日銀短観「景況感改善」 それでも海外紙が慎重な理由とは
日銀は1日、3月の企業短期経済観測調査(短観)を発表した。前回12月より全般的に景況感は改善され、業績見通しもおおむね堅調だ。ただ、エコノミストらの予想をやや下回ったことも影響してか、日経平均指数はマイナススタートした。
各紙は、黒田新日銀総裁の金融緩和策や世界の景気動向から、日本経済の行方を分析している。
各紙は総じて、景況感の改善は、安倍首相の景気刺激策(アベノミクス)による、円安と株価急騰による期待感が大きく影響しているとみている。エコノミストの間では、輸出の重要性が指摘されている。円安下での輸出業の売上改善(年度会計におけるドル円数値の上昇)や、最大貿易相手国である米中の景気回復などが背景にある。
ただし、景気回復には時間がかかるとみているようだ。
フィナンシャル・タイムズ紙は、円安による利益見通し改善に伴い、大手製造業の景況感は好感されているものの、業種全体の数値はほぼ変わらないことから、日本の経営者の悲観論は根強いと論じている。背景には、リーマンショックと東日本大震災・津波の影響による、長く続くデフレと成長率の停滞があるとしている。大企業製造業の設備投資計画が前年度見込み比2%減だったことにも、企業の慎重姿勢があらわれている。ウォール・ストリート・ジャーナル紙は、この背景には、実体経済への政府の政策の影響力に対する不安があるのでは、とみている。

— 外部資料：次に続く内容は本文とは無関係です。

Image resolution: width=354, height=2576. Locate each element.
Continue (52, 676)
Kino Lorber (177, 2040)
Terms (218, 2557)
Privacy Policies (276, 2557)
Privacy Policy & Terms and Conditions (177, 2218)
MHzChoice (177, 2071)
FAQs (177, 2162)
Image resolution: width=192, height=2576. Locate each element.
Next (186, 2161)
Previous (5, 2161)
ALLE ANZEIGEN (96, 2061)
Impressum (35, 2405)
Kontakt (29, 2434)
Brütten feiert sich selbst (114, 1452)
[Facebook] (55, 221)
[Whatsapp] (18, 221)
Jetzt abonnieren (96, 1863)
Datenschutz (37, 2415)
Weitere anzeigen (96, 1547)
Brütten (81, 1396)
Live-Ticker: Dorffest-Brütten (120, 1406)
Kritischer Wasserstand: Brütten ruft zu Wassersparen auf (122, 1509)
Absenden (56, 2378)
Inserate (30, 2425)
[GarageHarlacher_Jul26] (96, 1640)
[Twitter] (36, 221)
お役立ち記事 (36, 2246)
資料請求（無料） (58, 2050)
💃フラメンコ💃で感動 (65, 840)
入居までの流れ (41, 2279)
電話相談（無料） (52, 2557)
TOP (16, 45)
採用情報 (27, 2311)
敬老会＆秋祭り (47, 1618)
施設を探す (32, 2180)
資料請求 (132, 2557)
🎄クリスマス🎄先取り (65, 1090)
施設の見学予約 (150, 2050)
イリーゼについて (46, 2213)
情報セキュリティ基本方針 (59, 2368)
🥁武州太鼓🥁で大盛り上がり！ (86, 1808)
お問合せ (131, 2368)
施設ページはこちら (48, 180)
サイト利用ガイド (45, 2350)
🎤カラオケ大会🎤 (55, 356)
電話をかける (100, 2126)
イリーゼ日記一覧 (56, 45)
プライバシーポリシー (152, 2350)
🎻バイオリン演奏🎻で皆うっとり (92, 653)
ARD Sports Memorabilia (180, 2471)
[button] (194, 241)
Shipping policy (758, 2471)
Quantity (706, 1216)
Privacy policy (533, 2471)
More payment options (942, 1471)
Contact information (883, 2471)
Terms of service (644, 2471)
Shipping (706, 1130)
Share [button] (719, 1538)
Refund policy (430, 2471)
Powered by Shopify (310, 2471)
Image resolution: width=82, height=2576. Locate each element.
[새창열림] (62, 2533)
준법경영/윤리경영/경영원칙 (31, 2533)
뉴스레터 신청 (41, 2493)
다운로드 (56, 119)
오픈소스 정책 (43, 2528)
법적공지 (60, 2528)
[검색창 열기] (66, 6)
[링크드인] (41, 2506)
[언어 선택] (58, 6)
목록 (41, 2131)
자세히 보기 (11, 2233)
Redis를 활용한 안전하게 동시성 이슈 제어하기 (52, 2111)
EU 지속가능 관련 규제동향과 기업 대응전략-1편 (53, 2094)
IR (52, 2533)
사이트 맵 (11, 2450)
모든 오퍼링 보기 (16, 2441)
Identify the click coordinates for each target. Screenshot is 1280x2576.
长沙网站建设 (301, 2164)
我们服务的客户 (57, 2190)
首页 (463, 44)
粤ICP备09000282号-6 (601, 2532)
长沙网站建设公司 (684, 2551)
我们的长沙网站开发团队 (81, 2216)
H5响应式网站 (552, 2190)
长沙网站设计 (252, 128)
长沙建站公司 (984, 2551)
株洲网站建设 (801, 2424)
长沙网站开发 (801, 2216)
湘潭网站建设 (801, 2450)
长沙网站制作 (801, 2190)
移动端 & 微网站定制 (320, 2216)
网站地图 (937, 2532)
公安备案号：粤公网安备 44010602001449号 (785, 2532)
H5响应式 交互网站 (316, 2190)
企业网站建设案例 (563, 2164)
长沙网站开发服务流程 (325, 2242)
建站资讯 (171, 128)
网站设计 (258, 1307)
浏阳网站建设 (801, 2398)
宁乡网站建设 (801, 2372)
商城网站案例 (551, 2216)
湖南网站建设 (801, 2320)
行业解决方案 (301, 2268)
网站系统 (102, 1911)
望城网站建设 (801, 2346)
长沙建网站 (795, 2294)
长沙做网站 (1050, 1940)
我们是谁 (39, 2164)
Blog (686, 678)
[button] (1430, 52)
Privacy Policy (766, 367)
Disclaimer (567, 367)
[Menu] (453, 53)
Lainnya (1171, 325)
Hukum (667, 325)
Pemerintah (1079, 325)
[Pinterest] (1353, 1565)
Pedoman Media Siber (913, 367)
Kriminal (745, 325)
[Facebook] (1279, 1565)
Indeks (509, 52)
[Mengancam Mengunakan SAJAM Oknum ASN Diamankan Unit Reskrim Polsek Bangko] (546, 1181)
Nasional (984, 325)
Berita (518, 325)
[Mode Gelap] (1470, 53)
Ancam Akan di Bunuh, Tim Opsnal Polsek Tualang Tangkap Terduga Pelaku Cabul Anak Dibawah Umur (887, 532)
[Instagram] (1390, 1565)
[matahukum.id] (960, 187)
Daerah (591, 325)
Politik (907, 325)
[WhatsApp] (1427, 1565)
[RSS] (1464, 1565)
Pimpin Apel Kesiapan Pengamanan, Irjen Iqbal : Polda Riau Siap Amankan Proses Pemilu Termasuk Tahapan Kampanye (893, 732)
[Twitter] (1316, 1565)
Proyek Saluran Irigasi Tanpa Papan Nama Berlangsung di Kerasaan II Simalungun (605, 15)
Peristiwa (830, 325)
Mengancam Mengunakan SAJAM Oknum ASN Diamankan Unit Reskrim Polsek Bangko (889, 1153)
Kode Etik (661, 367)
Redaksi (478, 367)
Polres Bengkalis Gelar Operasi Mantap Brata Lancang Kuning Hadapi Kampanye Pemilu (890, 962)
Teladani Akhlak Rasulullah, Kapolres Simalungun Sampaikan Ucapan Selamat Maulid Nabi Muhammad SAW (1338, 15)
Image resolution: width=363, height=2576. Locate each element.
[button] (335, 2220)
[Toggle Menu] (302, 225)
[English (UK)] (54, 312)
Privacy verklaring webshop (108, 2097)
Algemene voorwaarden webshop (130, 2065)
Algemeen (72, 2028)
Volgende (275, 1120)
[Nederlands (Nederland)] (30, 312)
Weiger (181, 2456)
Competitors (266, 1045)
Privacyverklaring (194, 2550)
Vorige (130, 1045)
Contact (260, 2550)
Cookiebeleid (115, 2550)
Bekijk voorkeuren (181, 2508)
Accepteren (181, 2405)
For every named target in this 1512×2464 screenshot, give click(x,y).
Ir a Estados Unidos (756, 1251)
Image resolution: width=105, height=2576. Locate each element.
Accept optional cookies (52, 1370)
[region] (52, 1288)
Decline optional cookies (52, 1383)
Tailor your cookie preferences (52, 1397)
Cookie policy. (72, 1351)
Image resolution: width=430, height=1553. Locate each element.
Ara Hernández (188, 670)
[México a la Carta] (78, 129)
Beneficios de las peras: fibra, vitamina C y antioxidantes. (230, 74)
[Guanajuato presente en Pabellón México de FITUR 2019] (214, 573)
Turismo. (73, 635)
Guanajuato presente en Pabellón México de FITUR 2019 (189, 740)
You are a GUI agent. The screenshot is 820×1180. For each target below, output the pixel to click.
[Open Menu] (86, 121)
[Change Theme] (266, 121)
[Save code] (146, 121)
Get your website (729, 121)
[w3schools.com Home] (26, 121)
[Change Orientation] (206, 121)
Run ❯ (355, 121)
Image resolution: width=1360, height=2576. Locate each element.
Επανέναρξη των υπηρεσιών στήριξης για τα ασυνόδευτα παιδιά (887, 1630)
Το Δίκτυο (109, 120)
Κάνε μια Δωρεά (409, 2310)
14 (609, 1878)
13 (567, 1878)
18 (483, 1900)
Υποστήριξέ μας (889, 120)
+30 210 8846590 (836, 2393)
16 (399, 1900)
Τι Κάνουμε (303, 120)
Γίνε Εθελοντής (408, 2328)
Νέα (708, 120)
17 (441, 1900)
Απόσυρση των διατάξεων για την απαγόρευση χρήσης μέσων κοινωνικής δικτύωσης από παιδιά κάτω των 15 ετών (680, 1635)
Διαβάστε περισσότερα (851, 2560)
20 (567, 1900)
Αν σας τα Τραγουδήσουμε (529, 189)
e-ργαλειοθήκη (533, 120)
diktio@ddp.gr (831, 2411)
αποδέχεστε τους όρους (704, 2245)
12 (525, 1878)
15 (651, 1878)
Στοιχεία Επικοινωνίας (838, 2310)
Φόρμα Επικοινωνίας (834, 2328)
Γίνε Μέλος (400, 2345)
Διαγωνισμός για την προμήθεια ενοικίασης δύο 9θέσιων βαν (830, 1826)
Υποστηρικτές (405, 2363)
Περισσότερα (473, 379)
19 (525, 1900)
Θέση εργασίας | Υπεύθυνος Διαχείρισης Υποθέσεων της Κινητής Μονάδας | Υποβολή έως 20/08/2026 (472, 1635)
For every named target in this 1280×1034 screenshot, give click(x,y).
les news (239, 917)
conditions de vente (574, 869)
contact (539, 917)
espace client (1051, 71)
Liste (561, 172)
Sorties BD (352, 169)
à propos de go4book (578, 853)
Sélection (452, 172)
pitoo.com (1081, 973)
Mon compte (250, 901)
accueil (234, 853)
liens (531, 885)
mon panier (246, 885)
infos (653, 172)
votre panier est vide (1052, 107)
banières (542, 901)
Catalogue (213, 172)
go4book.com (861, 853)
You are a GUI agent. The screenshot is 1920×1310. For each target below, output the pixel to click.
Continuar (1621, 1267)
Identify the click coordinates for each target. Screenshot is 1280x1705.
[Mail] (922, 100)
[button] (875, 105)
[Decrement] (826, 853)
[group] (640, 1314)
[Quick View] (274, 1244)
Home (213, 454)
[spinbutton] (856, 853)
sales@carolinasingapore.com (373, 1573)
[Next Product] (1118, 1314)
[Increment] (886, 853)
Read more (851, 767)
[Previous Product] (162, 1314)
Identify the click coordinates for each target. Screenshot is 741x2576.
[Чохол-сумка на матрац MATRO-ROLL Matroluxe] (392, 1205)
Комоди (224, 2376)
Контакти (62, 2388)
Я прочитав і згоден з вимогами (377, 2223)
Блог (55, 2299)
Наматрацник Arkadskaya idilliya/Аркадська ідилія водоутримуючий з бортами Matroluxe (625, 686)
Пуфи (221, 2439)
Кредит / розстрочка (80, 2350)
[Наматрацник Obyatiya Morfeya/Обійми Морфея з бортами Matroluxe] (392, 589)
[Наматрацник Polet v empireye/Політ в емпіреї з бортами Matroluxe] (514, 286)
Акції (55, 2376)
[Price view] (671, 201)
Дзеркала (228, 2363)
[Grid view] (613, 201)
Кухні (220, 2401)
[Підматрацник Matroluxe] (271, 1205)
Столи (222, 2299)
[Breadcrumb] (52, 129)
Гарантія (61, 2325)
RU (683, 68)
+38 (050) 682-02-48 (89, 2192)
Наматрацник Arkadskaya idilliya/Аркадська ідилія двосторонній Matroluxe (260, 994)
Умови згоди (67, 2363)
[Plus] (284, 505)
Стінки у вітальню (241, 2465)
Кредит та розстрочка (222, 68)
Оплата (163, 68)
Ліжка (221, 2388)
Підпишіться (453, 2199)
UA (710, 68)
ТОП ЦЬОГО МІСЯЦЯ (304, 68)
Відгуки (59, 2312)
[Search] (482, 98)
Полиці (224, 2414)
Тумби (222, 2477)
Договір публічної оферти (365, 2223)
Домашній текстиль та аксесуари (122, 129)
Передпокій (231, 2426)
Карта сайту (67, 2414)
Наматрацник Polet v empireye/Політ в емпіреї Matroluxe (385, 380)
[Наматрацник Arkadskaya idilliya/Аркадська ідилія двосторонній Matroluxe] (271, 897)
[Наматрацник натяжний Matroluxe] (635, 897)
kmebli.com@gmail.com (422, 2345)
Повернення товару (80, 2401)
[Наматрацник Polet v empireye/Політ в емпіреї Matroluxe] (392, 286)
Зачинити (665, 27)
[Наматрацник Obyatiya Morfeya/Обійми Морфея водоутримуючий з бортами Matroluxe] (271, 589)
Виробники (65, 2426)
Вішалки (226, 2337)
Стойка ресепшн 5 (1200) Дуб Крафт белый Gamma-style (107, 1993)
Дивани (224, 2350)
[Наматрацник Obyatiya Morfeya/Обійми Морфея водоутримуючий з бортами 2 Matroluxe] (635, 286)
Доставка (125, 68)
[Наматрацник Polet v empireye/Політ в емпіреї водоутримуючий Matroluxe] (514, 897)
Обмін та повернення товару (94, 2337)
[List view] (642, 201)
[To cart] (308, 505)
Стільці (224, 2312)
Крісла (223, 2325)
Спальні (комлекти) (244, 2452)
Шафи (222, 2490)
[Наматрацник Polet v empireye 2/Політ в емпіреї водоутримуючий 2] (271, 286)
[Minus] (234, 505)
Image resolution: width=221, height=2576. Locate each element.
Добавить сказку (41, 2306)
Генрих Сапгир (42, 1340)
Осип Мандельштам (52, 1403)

ブルームバーグも全体的に慎重な報道で、景気回復には時間がかかり、量的緩和を中心とした更なるサポートが必要と論じた。黒田日銀総裁が、短観は、4月3日~4日の政策会議において金融緩和を拡大する必要性を押し上げたとみていることも取り上げた。
同紙はまた、輸出額に対して輸入額の増加が大きいことにもふれ、円安下での輸入業者の利益減(製鉄業や造船業者の見通しの暗さ)や、原発停止による燃料輸入額増加が、貿易収支の悪化につながっていることを報じている。